== Text passage ==

Eur/usd - page 97

 

Euro Weakens to Five-Week Low as German Confidence Declines

The euro fell to a five-week low versus the dollar after a gauge of German investor confidence declined for a fifth month, fueling speculation the European Central Bank will take measures to boost the region’s economy.

The U.S. currency pared gains against the yen after a report showed retail sales rose in April less than forecast. The 18-nation currency weakened for a fifth day after the Wall Street Journal reported that Germany’s Bundesbank is willing to back stimulus measures from the ECB next month if staff forecasts show a lower 2016 inflation outlook.

===
== Dataset section ==

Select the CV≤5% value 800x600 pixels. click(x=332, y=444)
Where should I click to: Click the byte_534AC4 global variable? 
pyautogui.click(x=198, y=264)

===

● **Task instructions**
A. Using the euro article, decide whether each statement agrees with it, answering yes or no and quoting the deciding words: (i) The euro fell to a five-week low against the dollar. (ii) Retail sales in April rose more than forecast. (iii) German investor confidence declined for a third month.
B. Please write out the part of the euro article that opens with "The euro fell" and closes with "2016 inflation outlook.", word for word.

● **Solutions to each task**
A.
(i) Yes: "The euro fell to a five-week low versus the dollar"
(ii) No: "retail sales rose in April less than forecast"
(iii) No: "a gauge of German investor confidence declined for a fifth month"

B.
The euro fell to a five-week low versus the dollar after a gauge of German investor confidence declined for a fifth month, fueling speculation the European Central Bank will take measures to boost the region’s economy.

The U.S. currency pared gains against the yen after a report showed retail sales rose in April less than forecast. The 18-nation currency weakened for a fifth day after the Wall Street Journal reported that Germany’s Bundesbank is willing to back stimulus measures from the ECB next month if staff forecasts show a lower 2016 inflation outlook.